Sea cruising in Italy is starting to grow again, aligning itself with the international trend. This is the message of the president of Cemar Agency Network of Genoa, who presented – during the Seatrade Cruise Global in Miami – the 2019 and 2020 forecasts for the cruise sector in the Italian ports.
An increase of around 7.13% is expected in terms of passengers (for a total of 11,911,000 of cruise passengers) and a further +7.88% is expected on 2020 with the expectation expected to total up to 13 million passengers.
“I believe that such a positive result must be mainly attributed to the new units that are becoming part of all the most important fleets of cruise ships,” reflects the president, Senesi.
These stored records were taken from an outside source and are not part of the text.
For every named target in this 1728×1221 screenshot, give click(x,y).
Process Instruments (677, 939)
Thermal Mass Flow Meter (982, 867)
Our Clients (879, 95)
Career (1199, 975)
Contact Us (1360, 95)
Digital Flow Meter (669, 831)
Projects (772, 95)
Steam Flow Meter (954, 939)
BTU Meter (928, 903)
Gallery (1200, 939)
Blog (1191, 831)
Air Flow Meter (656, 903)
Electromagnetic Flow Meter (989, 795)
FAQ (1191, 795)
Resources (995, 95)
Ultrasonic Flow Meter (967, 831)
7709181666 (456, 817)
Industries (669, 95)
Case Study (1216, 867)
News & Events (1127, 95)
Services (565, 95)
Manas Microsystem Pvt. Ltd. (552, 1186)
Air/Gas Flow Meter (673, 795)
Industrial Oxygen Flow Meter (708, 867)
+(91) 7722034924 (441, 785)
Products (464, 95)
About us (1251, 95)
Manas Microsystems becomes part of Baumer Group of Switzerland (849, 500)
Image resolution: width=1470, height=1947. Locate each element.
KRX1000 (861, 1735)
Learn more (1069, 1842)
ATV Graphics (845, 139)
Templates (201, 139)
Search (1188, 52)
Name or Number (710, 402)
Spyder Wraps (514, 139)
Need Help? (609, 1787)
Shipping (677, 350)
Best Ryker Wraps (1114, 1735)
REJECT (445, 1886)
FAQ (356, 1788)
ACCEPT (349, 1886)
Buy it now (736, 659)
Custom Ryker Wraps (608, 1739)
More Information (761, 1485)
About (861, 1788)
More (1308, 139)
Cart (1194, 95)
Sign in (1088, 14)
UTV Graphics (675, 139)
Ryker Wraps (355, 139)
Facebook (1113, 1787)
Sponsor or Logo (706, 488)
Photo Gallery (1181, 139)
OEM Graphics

In detail, this year, the ships will increase to 4,860 units, while 149 ships will be in transit in Italian sea ports representing 46 shipping companies.
Among the 70 ports involved in cruise traffic, the primacy of Civitavecchia (Italy) will be confirmed in 2019, with 2,567,000 passengers (+5.13% compared to 2018). Venice will follow with 1,544,000 passengers (-1.06%) and Genoa in third place with an excellent result of 1,343,000 passengers (+32.79%).
It will then be the turn of Naples with 1,187,000 (+20.35%), followed by Livorno with 812,000 (+3.29%). The ranking of the top 10 Italian ports closes with Savona, Bari, La Spezia, Palermo, and Messina.
Among the companies that this year will handle the largest number of tourists in Italy’s sea ports, the podium is held by MSC Cruises (3,622,000 passengers), Costa Crociere (2,725,000 pax) and Norwegian Cruise Line (863,000 pax). Looking instead at the Cruise Groups, the first place goes to Carnival Corporation with 4,117,000 passengers, followed by MSC, Royal Caribbean with all its brands (including Silversea) with 2,115,000 pax, and NCL Holding with over 1 million cruise passengers.
The busiest months will be October (1,744,000 passengers and 781 stopovers), June (1,505,000 pax and 614 stopovers), September (1,497,000 pax and 627 stops), and May (1,488,000 pax and 687 stopovers), while the least trafficked will obviously be the winter ones, with February and January in the lead.
“The positive forecasts for the two-year period 2019-2020 must not lead us to lower our guard. Italy is in fact the first cruise destination in the Mediterranean, and thanks to the upcoming new ships being delivered during this two-year period, increasingly green ships, there will be further space for growth. The incognita remain on Venice which to date has not been resolved and which creates strong doubts about future planning for the entire Adriatic,” concluded Senesi.